###Exercise 7.3.4 1.Explore the distribution of each of the x, y, and z variables in diamonds. What do you learn? Think about a diamond and how you might decide which dimension is the length, width, and depth. ###Answer
library(tidyverse)
## ── Attaching packages ─────────────────────────────────────── tidyverse 1.3.1 ──
## ✔ ggplot2 3.3.6 ✔ purrr 0.3.4
## ✔ tibble 3.1.7 ✔ dplyr 1.0.9
## ✔ tidyr 1.2.0 ✔ stringr 1.4.0
## ✔ readr 2.1.2 ✔ forcats 0.5.1
## ── Conflicts ────────────────────────────────────────── tidyverse_conflicts() ──
## ✖ dplyr::filter() masks stats::filter()
## ✖ dplyr::lag() masks stats::lag()
ggplot( data = diamonds ) +
geom_freqpoly(binwidth=0.1,aes(x = x ), color = "red") +
geom_freqpoly(binwidth=0.1,aes(x = y ), color = "blue") +
geom_freqpoly(binwidth=0.1,aes(x = z ), color ="green")
diamonds %>%
mutate(id = row_number()) %>%
select(x, y, z, id) %>%
gather(variable, value, -id) %>%
ggplot(aes(x = value)) +
geom_density() +
geom_rug() +
facet_grid(variable ~ .)
The z values are much smaller than the x and y values so I think it is the depth.

*SUPPLIED INFORMATION*.

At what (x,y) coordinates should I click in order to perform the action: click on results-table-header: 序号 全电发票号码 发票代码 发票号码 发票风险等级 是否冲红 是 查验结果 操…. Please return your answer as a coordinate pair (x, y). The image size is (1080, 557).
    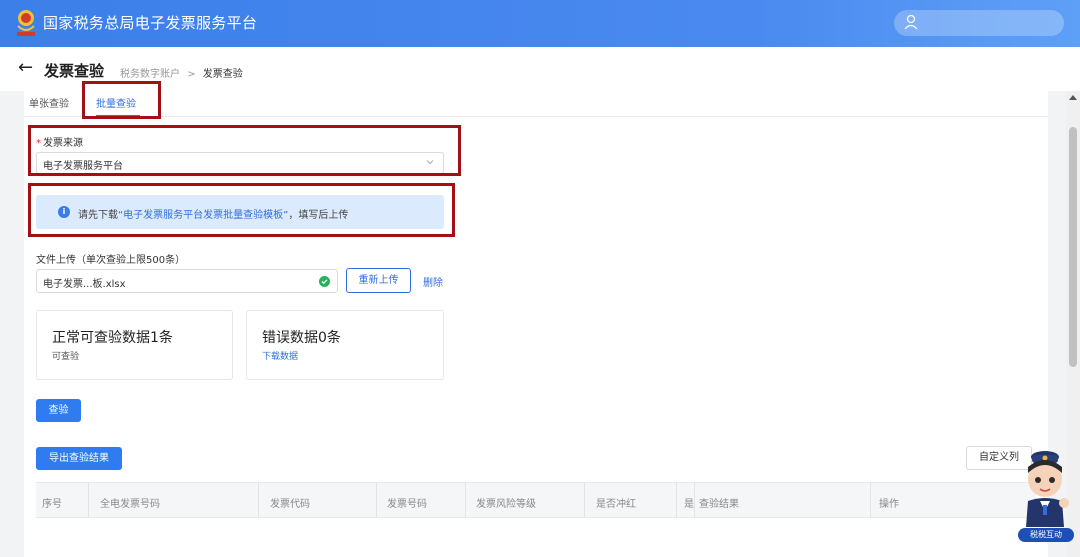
==
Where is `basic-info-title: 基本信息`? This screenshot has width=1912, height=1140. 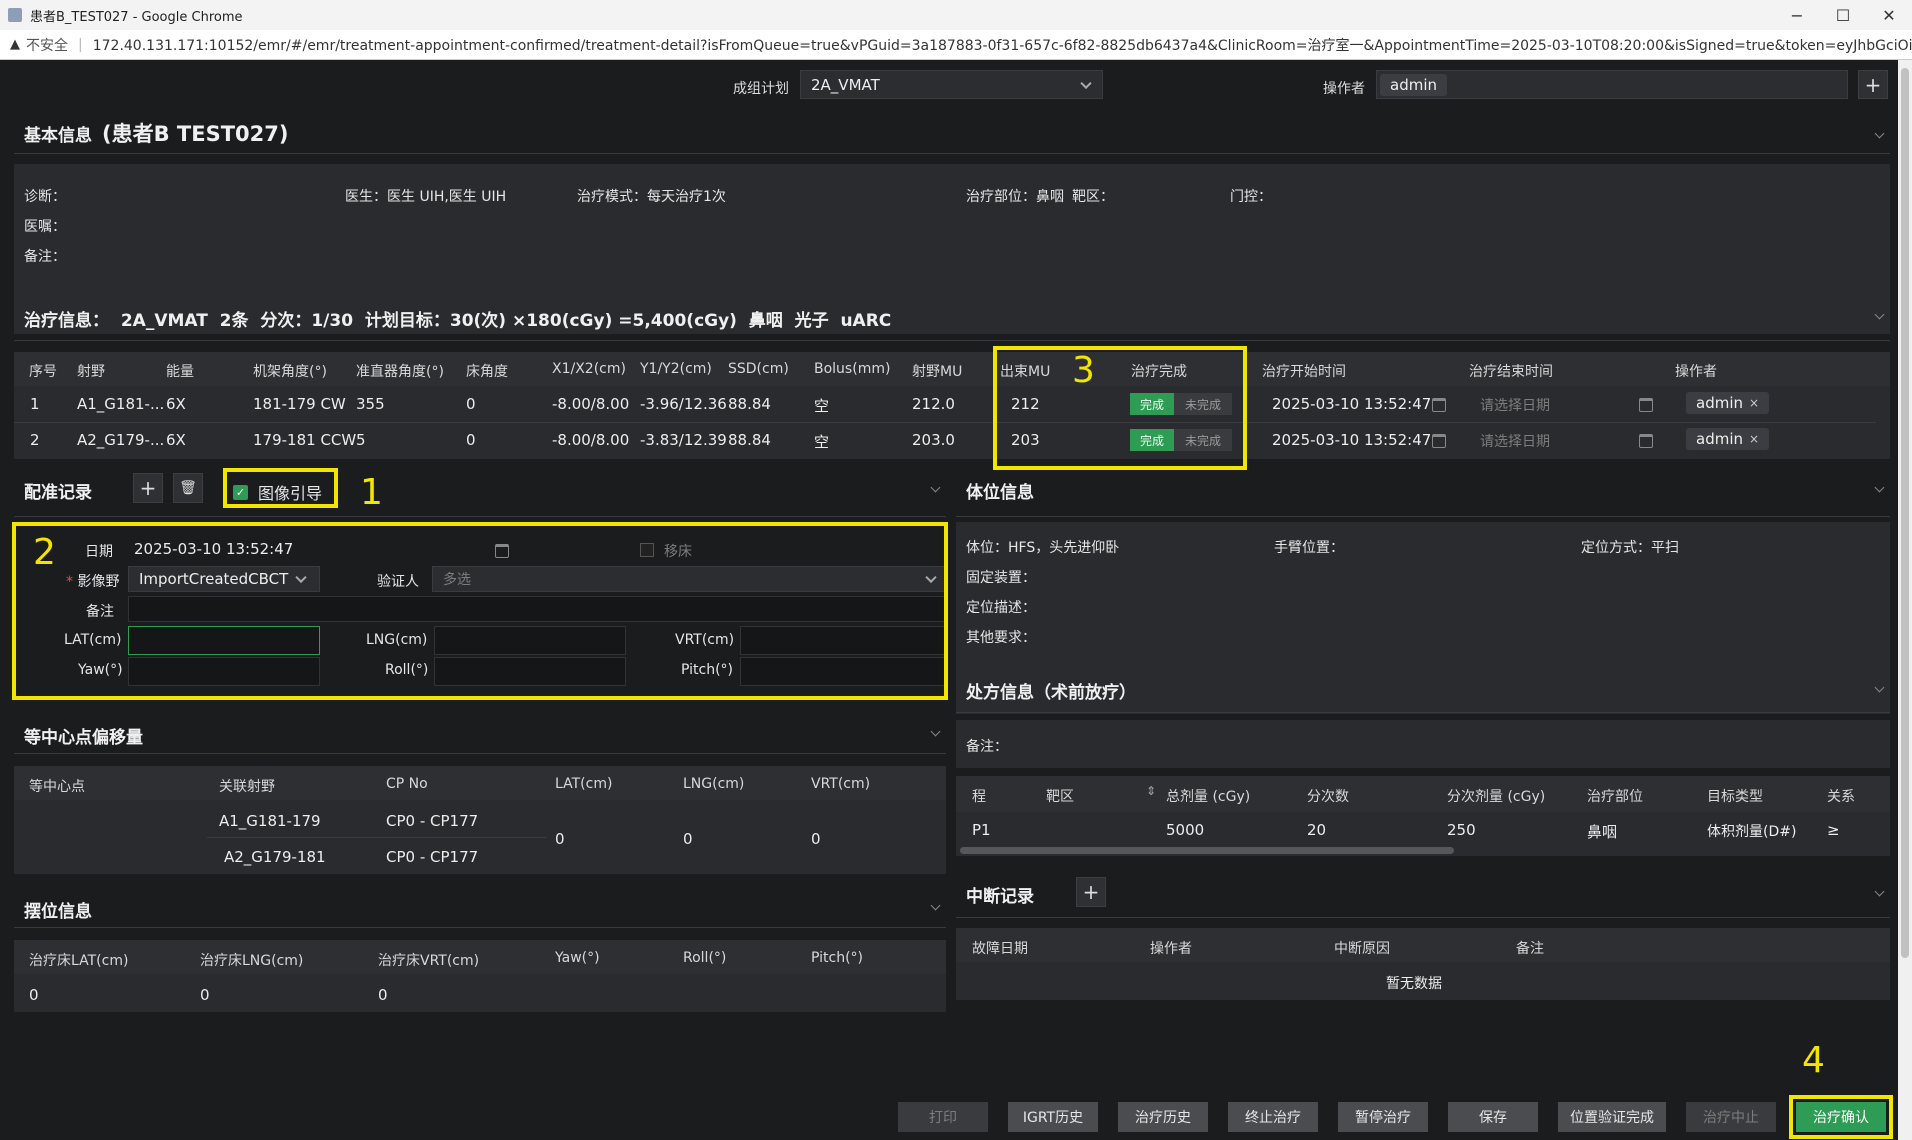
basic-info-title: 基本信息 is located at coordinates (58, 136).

*EXERCISE*.
Could you reproduce, word for word, the stretch of the diamonds exercise that starts at "###Exercise 7.3.4 1.Explore" and finishes at "dplyr::lag() masks stats::lag()"?

*EXERCISE SOLUTION*.
###Exercise 7.3.4 1.Explore the distribution of each of the x, y, and z variables in diamonds. What do you learn? Think about a diamond and how you might decide which dimension is the length, width, and depth. ###Answer
library(tidyverse)
## ── Attaching packages ─────────────────────────────────────── tidyverse 1.3.1 ──
## ✔ ggplot2 3.3.6 ✔ purrr 0.3.4
## ✔ tibble 3.1.7 ✔ dplyr 1.0.9
## ✔ tidyr 1.2.0 ✔ stringr 1.4.0
## ✔ readr 2.1.2 ✔ forcats 0.5.1
## ── Conflicts ────────────────────────────────────────── tidyverse_conflicts() ──
## ✖ dplyr::filter() masks stats::filter()
## ✖ dplyr::lag() masks stats::lag()